▶ BRIEF
Copy the material word for word, starting at the line containing "This screenshot has height=989, width=1204." and continuing through the end of the material, both of these included.

▶ GIVEN DATA
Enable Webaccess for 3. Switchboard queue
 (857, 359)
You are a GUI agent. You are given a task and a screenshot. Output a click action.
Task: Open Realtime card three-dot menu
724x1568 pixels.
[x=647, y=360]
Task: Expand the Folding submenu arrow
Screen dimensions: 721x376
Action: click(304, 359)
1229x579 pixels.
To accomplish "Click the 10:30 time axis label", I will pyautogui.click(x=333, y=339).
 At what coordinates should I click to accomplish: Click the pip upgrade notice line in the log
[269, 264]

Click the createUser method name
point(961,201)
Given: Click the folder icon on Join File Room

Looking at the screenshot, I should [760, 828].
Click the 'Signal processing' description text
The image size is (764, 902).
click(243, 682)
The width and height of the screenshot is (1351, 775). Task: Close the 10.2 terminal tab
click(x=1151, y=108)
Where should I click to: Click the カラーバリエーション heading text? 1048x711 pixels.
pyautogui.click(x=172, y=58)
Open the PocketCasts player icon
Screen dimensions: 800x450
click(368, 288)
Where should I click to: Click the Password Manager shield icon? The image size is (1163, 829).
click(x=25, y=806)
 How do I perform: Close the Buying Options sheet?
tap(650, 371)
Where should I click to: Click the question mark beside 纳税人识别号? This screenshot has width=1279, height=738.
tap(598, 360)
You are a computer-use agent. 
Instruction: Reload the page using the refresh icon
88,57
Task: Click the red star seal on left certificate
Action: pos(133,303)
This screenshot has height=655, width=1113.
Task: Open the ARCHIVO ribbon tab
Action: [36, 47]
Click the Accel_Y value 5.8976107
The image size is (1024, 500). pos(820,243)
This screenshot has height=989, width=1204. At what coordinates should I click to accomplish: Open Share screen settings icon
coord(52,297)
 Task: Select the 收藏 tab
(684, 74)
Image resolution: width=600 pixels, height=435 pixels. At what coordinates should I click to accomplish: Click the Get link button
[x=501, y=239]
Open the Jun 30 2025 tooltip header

▶ TASK OUTPUT
This screenshot has height=989, width=1204. At what coordinates should I click to accomplish: Open Share screen settings icon
coord(52,297)
 Task: Select the 收藏 tab
(684, 74)
Image resolution: width=600 pixels, height=435 pixels. At what coordinates should I click to accomplish: Click the Get link button
[x=501, y=239]
Open the Jun 30 2025 tooltip header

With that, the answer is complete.